Implementing Turtle Algorithm into the Python Backtester

I include the Python Backtester in my latest book “The Ultimate Algorithmic Trading System Toolbox” book.  A good tutorial on how to use it would be to program the Turtle Algorithm in three different parts.   Here is part 1:

Entry Description: Buy on stop at highest high of last twenty days.  Short on lowest low of last twenty days.

Exit Description: Exit long on stop at lowest low of last ten days.  Exit short on highest high of past ten days.
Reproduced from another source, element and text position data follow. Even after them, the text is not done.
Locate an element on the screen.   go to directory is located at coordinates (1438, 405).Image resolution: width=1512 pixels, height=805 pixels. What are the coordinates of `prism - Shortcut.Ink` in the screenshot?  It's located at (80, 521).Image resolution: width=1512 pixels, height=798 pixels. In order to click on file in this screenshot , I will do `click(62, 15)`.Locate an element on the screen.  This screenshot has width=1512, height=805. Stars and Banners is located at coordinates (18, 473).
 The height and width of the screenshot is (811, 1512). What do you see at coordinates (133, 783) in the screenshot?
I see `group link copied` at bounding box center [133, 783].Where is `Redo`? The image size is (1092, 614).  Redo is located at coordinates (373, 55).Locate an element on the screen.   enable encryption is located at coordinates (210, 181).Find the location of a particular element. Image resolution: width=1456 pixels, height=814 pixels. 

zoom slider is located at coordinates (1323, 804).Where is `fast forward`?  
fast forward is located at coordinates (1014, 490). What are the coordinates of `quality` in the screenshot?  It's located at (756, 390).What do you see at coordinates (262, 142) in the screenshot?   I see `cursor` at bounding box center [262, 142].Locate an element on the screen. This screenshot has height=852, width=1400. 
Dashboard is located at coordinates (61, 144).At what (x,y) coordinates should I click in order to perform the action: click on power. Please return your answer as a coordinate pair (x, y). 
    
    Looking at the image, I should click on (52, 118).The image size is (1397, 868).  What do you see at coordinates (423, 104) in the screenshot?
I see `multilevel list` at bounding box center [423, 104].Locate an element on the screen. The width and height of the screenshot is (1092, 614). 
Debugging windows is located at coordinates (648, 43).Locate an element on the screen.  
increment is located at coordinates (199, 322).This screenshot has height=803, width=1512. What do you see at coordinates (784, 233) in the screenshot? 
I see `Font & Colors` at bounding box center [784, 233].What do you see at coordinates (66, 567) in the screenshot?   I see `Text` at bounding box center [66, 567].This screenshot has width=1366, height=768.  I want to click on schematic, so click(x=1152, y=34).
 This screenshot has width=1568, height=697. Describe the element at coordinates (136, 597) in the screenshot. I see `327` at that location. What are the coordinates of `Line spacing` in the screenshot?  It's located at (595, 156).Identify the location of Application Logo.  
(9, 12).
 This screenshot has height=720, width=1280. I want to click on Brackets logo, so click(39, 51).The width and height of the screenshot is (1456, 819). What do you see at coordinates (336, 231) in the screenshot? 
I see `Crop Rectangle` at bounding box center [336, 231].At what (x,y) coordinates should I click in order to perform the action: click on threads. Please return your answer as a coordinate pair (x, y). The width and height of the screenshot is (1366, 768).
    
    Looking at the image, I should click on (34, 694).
Position Sizing:  Risk 2% of simulated 100K account on each trade.  Calculate market risk by utilizing the ten day ATR.  Size(shares or contracts) = $2,000/ATR in dollars.

Python code to  input into the backtester:

 

initCapital = 100000
riskPerTrade = .02
dollarRiskPerTrade = initCapital * riskPerTrade

        hh20 = highest(myHigh,20,i,1)
        ll20 = lowest(myLow,20,i,1)
        hh10 = highest(myHigh,10,i,1)
        ll10 = lowest(myLow,10,i,1)
        hh55 = highest(myHigh,55,i,1)
        ll55 = lowest(myLow,55,i,1)
        
        atrVal = sAverage(trueRanges,10,i,1)

 #Long Entry Logic
        if (mp==0 or mp==-1) and barsSinceEntry>1 and myHigh[i]>=hh20:
            profit = 0
            price = max(myOpen[i],hh20)
            numShares = max(1,int(dollarRiskPerTrade/(atrVal*myBPV)))
            tradeName = "Turt20Buy"

 #Short Logic
        if (mp==0 or mp==1) and barsSinceEntry>1 and myLow[i] <= ll20: 
            profit = 0 
            price = min(myOpen[i],ll20) 
            numShares = max(1,int(dollarRiskPerTrade/(atrVal*myBPV)))
            tradeName = "Turt20Shrt"

 #Long Exit Loss 
        if mp >= 1 and myLow[i] <= ll10 and barsSinceEntry > 1:
            price = min(myOpen[i],ll10)
            tradeName = "Long10-Liq"

 #Short Exit Loss
        if mp <= -1 and myHigh[i] >= hh10 and barsSinceEntry > 1:
            price = max(myOpen[i],hh10)
            tradeName = "Shrt10-Liq"
Turtle Part 1

 

This snippet only contains the necessary code to use in the Python Backtester – it is not in its entirety.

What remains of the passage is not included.